If you'd like the indexing operation to be 'async' from wherever you are calling it (say, a model save), you may want to use your own concurrency/async logic (say a Concurrent::Future, or an ActiveJob) to execute the $traject_indexer << source_record -- no problem. We above disable concurrency inside of Traject so you can do whatever you want at your application layer instead.

Note that the SolrJsonWriter will not issue commit commands to Solr -- your Solr autoCommit configuration is likely sufficient, but if you need a feature where SolrJsonWriter sends commits, let us know.

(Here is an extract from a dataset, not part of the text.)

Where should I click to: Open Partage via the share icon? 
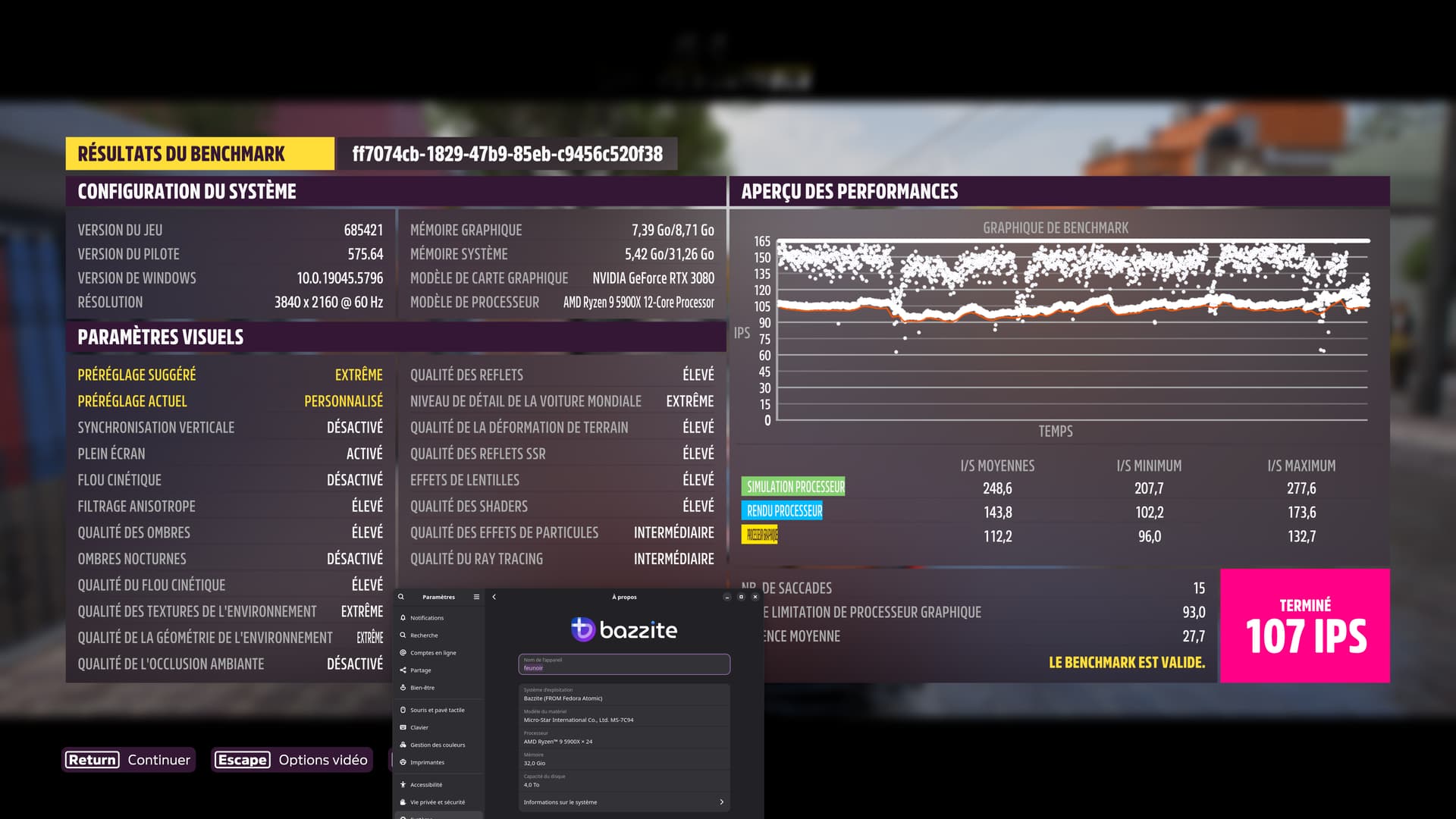[x=403, y=670]
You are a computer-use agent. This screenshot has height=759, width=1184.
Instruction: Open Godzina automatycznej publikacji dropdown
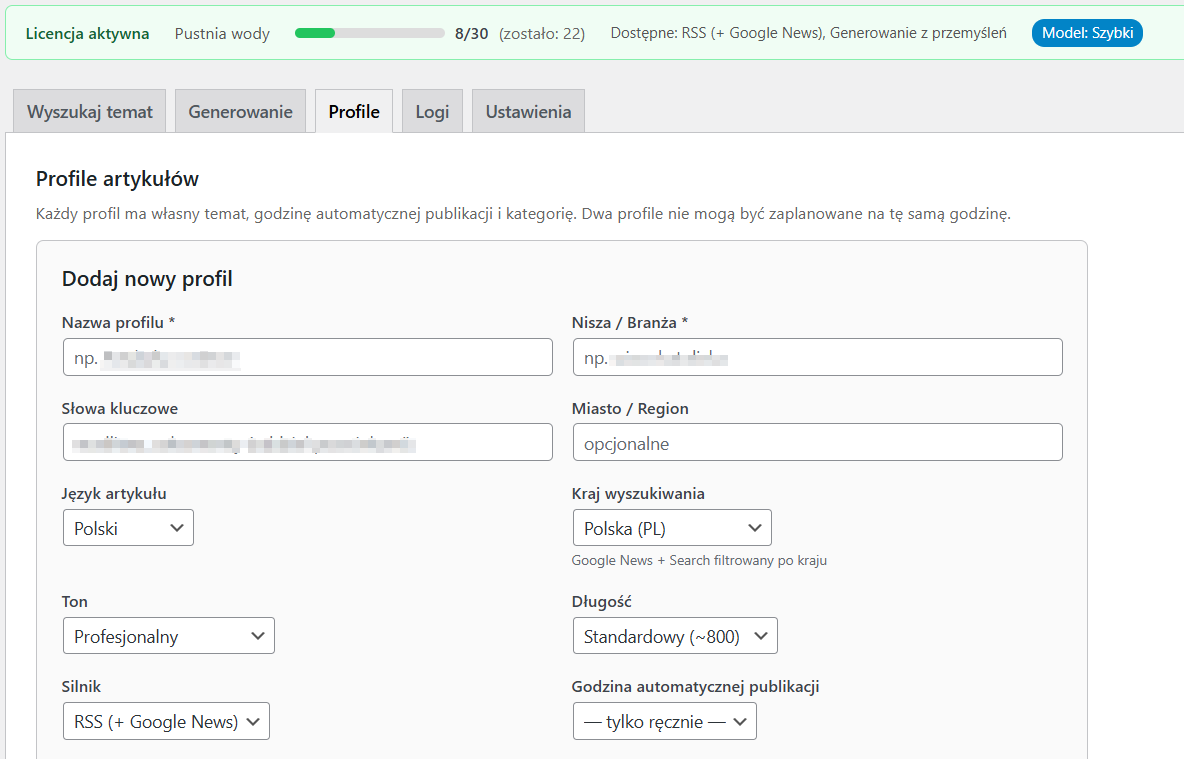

The above example will do a separate HTTP POST to Solr for every record, which may not be ideal performance-wise. (On the plus side, it should re-use persistent HTTP connections if your Solr server supports that, so making your Solr server support that could be of benefit). You may want to do something more complicated that batches things somehow -- you can possibly do that with various settings/patterns of use for SolrJsonWriter (see for instance SolrJsonWriter#flush), or perhaps you want to use map_record or process_with as primitives to build whatever you want on top:

$indexer.process_with(array_of_one_or_more_records) do |context|
  # called for each output document
  do_whatever_you_want_with(context.output_hash)
end

For instance, Sunspot does some fancy stuff to try and batch Solr adds within a given bounded context. Perhaps something similar could be done on top of traject API if needed.

Rails concerns, and disabling concurrency

Rails will auto-load and re-load classes in typical development configuration. Rails 5 for the first time made dev-mode auto/re-loading concurrency safe, but at the cost of requiring all code using threads to use Rails-specific APIs, or risk deadlock.

This makes things difficult for re-using non-rails-specific code that uses concurrency -- such as traject -- in a rails project.

For more information see the Rails guide on Threading and code execution, and this issue on concurrent-ruby.

If you are using traject within Rails, and you have default dev-mode class auto/re-loading turned on, you may find that the execution locks up in a deadlock, involving Rails auto-loading.

One solution would be turning off Rails class reloading even in development, with config.eager_loading = true and config.config.cache_classes = true.

Another solution would be disabling all concurrency in Traject. You can do this with traject settings, but multiple settings may be required as different parts of traject each can use concurrency. For instance, as above, you need to set both processing_thread_pool and solr_writer.thread_pool to 0.

Alternately, you can call Traject::ThreadPool.disable_concurrency! -- this disables all multi-threaded concurrency in traject, process-wide and irrevocably. This can also be useful for temporary debugging.

We may in the future explore making traject automatically use Rails concurrency API so concurrency can just work in Rails too, but it's a bit of a mess.